In his motion for discretionary review, Appellant argues that this court erred by equating the complainant's character for truthfulness and honesty to other traits such as being a reliable and responsible person.   However, this was not the court's holding.   When Appellant objected to the prosecutor's question, he only objected to the inquiry of whether L.C. was a truthful person.   The court sustained his objection to the unanswered question.   At that moment, the favorable ruling on his objection prevented the witness' opinion as to whether L.C. was a truthful person.1

 Appellant then asked the trial court to instruct the jury to disregard the witness' testimony and the prosecutor's line of questioning.   Aside from Appellant's objection to the teacher's opinion regarding L.C.'s truthfulness, Appellant did not object to the testimony that L.C. was reliable, responsible, made good grades, and was a good student.   Therefore, any error regarding those questions was waived because Appellant did not object to it in a timely manner as required by Rule 33.1(a).   In sum, the trial court did not abuse its discretion because the court sustained his objection to the unanswered question about truthfulness and because he did not object to the testimony about L.C.'s general character, which also reflected upon L.C.'s credibility.   Additionally, any error on the trial court's behalf in failing to instruct the jury did not affect Appellant's substantial rights because similar testimony was admitted previously without objection.   See tex.R.App. P. 44.2(b);  Mosley v. State, 983 S.W.2d 249, 259 (Tex.Crim.App.1998) (op. on reh'g), cert. denied, 526 U.S. 1070, 119 S.Ct. 1466, 143 L.Ed.2d 550 (1999).

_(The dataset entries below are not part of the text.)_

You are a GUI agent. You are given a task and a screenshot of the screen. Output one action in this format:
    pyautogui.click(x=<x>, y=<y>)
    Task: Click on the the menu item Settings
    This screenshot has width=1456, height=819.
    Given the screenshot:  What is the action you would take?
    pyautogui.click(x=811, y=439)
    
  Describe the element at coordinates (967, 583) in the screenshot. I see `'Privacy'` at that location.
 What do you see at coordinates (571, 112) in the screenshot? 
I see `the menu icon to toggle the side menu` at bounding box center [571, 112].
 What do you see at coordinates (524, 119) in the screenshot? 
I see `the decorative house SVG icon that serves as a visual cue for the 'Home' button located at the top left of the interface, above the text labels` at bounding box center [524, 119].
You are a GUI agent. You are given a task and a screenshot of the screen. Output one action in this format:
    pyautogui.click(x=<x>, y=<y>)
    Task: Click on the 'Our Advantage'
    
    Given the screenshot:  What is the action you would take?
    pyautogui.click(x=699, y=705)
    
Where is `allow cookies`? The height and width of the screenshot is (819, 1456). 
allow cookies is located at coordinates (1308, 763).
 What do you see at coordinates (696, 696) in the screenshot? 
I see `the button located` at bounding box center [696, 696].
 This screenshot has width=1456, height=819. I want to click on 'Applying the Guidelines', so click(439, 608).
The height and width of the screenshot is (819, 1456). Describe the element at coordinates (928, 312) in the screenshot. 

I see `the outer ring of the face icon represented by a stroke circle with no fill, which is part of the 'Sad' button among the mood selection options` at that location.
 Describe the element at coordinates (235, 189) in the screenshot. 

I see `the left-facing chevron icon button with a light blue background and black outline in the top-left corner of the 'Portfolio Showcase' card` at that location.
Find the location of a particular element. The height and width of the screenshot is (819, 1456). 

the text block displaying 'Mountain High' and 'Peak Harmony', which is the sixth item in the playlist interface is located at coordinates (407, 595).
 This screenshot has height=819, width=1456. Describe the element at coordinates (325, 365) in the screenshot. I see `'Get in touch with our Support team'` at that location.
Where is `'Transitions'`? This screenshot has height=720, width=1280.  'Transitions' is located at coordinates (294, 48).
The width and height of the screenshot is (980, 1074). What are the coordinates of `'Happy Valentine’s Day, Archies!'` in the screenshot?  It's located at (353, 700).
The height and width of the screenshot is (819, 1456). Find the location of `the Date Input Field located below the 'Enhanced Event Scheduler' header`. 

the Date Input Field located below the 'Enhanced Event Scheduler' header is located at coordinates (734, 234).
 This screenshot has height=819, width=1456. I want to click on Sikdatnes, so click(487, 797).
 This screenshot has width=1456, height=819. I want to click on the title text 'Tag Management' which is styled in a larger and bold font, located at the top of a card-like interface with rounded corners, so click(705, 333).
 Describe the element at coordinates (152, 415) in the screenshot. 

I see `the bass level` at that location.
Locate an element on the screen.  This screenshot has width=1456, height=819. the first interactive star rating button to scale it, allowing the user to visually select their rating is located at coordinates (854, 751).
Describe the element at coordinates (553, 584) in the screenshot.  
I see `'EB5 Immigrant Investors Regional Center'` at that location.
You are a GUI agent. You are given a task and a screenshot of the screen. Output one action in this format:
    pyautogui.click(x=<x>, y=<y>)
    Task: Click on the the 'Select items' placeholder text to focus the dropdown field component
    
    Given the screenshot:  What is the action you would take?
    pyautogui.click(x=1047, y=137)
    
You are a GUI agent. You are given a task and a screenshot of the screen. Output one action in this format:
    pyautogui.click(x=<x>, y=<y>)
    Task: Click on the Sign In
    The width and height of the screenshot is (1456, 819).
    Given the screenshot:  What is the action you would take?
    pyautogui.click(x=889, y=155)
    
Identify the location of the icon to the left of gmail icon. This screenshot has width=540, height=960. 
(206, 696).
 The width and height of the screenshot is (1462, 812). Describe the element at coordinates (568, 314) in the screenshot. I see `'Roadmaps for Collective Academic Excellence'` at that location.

We overrule Appellant's third point.


Because Appellant failed to preserve error to point two, and because the trial court acted within its discretion in admitting L.C.'s videotaped testimony and denying Appellant's request for a mistrial, we affirm the trial court's judgment.


1.   When the court sustained Appellant's objection, the jury had not heard the witness' opinion as to whether she believed L.C. to be a truthful person.   Therefore, Appellant was not harmed.